Each record below needs to be copied out exactly as it stands.

Stored dataset items
* * *
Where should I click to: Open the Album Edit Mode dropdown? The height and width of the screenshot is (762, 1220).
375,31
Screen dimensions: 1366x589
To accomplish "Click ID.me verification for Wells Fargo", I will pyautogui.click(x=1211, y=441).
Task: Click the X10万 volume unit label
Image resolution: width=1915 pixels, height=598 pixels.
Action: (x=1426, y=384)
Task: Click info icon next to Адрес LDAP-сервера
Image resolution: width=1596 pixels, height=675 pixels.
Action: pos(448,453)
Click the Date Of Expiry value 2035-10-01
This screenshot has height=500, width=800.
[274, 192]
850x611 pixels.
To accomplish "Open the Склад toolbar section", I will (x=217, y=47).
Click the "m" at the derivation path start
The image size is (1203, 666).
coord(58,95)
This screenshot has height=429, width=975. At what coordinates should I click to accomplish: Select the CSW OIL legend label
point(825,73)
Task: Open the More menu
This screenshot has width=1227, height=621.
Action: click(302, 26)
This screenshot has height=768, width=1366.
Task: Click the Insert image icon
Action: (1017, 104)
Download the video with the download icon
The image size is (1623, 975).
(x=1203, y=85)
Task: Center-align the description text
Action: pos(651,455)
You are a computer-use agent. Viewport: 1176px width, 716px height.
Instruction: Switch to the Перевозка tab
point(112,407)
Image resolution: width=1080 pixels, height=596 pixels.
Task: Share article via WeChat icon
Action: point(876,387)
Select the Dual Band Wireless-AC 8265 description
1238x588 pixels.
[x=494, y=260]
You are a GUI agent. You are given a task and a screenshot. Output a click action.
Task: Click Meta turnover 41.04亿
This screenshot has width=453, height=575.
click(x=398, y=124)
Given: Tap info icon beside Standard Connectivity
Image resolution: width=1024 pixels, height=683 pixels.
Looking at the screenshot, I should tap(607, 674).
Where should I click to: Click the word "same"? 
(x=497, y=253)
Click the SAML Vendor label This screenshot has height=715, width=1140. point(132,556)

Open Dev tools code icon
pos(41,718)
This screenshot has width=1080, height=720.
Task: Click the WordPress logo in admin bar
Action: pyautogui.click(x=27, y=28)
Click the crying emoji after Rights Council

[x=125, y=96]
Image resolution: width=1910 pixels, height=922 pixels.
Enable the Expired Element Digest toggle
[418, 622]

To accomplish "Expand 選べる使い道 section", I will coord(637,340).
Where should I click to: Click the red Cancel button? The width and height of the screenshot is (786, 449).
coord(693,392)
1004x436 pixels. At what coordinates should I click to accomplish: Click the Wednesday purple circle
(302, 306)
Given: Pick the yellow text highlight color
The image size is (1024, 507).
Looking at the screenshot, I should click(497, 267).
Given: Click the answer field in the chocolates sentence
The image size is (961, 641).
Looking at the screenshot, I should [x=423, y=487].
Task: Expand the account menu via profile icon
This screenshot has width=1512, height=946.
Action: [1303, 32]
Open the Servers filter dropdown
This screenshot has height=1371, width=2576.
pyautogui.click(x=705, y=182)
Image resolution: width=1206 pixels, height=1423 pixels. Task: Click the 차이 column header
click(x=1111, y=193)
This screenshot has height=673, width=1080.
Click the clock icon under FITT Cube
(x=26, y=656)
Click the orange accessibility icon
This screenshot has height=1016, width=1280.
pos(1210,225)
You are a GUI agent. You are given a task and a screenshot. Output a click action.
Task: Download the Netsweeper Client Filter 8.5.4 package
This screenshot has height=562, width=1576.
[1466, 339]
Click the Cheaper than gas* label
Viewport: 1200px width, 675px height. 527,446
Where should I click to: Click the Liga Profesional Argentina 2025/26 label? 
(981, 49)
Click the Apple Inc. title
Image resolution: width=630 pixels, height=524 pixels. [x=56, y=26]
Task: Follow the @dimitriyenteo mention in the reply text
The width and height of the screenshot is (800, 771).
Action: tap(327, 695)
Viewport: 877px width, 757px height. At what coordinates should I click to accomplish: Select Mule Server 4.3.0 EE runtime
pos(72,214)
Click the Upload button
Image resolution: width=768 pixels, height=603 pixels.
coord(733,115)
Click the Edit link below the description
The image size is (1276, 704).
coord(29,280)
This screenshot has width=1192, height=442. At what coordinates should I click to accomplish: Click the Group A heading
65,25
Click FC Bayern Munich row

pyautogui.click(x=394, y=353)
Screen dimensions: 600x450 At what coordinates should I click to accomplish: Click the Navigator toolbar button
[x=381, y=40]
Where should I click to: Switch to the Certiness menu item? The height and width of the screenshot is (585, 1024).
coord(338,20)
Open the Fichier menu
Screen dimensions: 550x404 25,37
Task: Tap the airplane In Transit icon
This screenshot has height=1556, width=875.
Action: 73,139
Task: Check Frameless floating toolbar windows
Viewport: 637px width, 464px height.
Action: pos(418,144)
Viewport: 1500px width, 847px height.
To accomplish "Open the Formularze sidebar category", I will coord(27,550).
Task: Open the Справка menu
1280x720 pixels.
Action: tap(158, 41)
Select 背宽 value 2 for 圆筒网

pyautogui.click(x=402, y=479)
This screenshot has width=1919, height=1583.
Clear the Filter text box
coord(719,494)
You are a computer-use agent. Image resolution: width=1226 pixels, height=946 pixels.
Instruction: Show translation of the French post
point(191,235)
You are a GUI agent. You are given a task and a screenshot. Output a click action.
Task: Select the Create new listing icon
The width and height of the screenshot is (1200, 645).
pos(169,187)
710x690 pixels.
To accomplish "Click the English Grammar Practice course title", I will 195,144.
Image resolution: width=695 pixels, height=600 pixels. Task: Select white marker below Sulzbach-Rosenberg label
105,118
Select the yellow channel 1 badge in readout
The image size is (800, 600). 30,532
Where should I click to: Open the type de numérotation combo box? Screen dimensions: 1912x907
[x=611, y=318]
* * *
EXERCISE RESULT:
Where should I click to: Open the Album Edit Mode dropdown? The height and width of the screenshot is (762, 1220).
375,31
Screen dimensions: 1366x589
To accomplish "Click ID.me verification for Wells Fargo", I will pyautogui.click(x=1211, y=441).
Task: Click the X10万 volume unit label
Image resolution: width=1915 pixels, height=598 pixels.
Action: (x=1426, y=384)
Task: Click info icon next to Адрес LDAP-сервера
Image resolution: width=1596 pixels, height=675 pixels.
Action: pos(448,453)
Click the Date Of Expiry value 2035-10-01
This screenshot has height=500, width=800.
[274, 192]
850x611 pixels.
To accomplish "Open the Склад toolbar section", I will (x=217, y=47).
Click the "m" at the derivation path start
The image size is (1203, 666).
coord(58,95)
This screenshot has height=429, width=975. At what coordinates should I click to accomplish: Select the CSW OIL legend label
point(825,73)
Task: Open the More menu
This screenshot has width=1227, height=621.
Action: click(302, 26)
This screenshot has height=768, width=1366.
Task: Click the Insert image icon
Action: (1017, 104)
Download the video with the download icon
The image size is (1623, 975).
(x=1203, y=85)
Task: Center-align the description text
Action: pos(651,455)
You are a computer-use agent. Viewport: 1176px width, 716px height.
Instruction: Switch to the Перевозка tab
point(112,407)
Image resolution: width=1080 pixels, height=596 pixels.
Task: Share article via WeChat icon
Action: point(876,387)
Select the Dual Band Wireless-AC 8265 description
1238x588 pixels.
[x=494, y=260]
You are a GUI agent. You are given a task and a screenshot. Output a click action.
Task: Click Meta turnover 41.04亿
This screenshot has width=453, height=575.
click(x=398, y=124)
Given: Tap info icon beside Standard Connectivity
Image resolution: width=1024 pixels, height=683 pixels.
Looking at the screenshot, I should tap(607, 674).
Where should I click to: Click the word "same"? 
(x=497, y=253)
Click the SAML Vendor label This screenshot has height=715, width=1140. point(132,556)

Open Dev tools code icon
pos(41,718)
This screenshot has width=1080, height=720.
Task: Click the WordPress logo in admin bar
Action: pyautogui.click(x=27, y=28)
Click the crying emoji after Rights Council

[x=125, y=96]
Image resolution: width=1910 pixels, height=922 pixels.
Enable the Expired Element Digest toggle
[418, 622]

To accomplish "Expand 選べる使い道 section", I will coord(637,340).
Where should I click to: Click the red Cancel button? The width and height of the screenshot is (786, 449).
coord(693,392)
1004x436 pixels. At what coordinates should I click to accomplish: Click the Wednesday purple circle
(302, 306)
Given: Pick the yellow text highlight color
The image size is (1024, 507).
Looking at the screenshot, I should click(497, 267).
Given: Click the answer field in the chocolates sentence
The image size is (961, 641).
Looking at the screenshot, I should [x=423, y=487].
Task: Expand the account menu via profile icon
This screenshot has width=1512, height=946.
Action: [1303, 32]
Open the Servers filter dropdown
This screenshot has height=1371, width=2576.
pyautogui.click(x=705, y=182)
Image resolution: width=1206 pixels, height=1423 pixels. Task: Click the 차이 column header
click(x=1111, y=193)
This screenshot has height=673, width=1080.
Click the clock icon under FITT Cube
(x=26, y=656)
Click the orange accessibility icon
This screenshot has height=1016, width=1280.
pos(1210,225)
You are a GUI agent. You are given a task and a screenshot. Output a click action.
Task: Download the Netsweeper Client Filter 8.5.4 package
This screenshot has height=562, width=1576.
[1466, 339]
Click the Cheaper than gas* label
Viewport: 1200px width, 675px height. 527,446
Where should I click to: Click the Liga Profesional Argentina 2025/26 label? 
(981, 49)
Click the Apple Inc. title
Image resolution: width=630 pixels, height=524 pixels. [x=56, y=26]
Task: Follow the @dimitriyenteo mention in the reply text
The width and height of the screenshot is (800, 771).
Action: tap(327, 695)
Viewport: 877px width, 757px height. At what coordinates should I click to accomplish: Select Mule Server 4.3.0 EE runtime
pos(72,214)
Click the Upload button
Image resolution: width=768 pixels, height=603 pixels.
coord(733,115)
Click the Edit link below the description
The image size is (1276, 704).
coord(29,280)
This screenshot has width=1192, height=442. At what coordinates should I click to accomplish: Click the Group A heading
65,25
Click FC Bayern Munich row

pyautogui.click(x=394, y=353)
Screen dimensions: 600x450 At what coordinates should I click to accomplish: Click the Navigator toolbar button
[x=381, y=40]
Where should I click to: Switch to the Certiness menu item? The height and width of the screenshot is (585, 1024).
coord(338,20)
Open the Fichier menu
Screen dimensions: 550x404 25,37
Task: Tap the airplane In Transit icon
This screenshot has height=1556, width=875.
Action: 73,139
Task: Check Frameless floating toolbar windows
Viewport: 637px width, 464px height.
Action: pos(418,144)
Viewport: 1500px width, 847px height.
To accomplish "Open the Formularze sidebar category", I will coord(27,550).
Task: Open the Справка menu
1280x720 pixels.
Action: tap(158, 41)
Select 背宽 value 2 for 圆筒网

pyautogui.click(x=402, y=479)
This screenshot has width=1919, height=1583.
Clear the Filter text box
coord(719,494)
You are a computer-use agent. Image resolution: width=1226 pixels, height=946 pixels.
Instruction: Show translation of the French post
point(191,235)
You are a GUI agent. You are given a task and a screenshot. Output a click action.
Task: Select the Create new listing icon
The width and height of the screenshot is (1200, 645).
pos(169,187)
710x690 pixels.
To accomplish "Click the English Grammar Practice course title", I will 195,144.
Image resolution: width=695 pixels, height=600 pixels. Task: Select white marker below Sulzbach-Rosenberg label
105,118
Select the yellow channel 1 badge in readout
The image size is (800, 600). 30,532
Where should I click to: Open the type de numérotation combo box? Screen dimensions: 1912x907
[x=611, y=318]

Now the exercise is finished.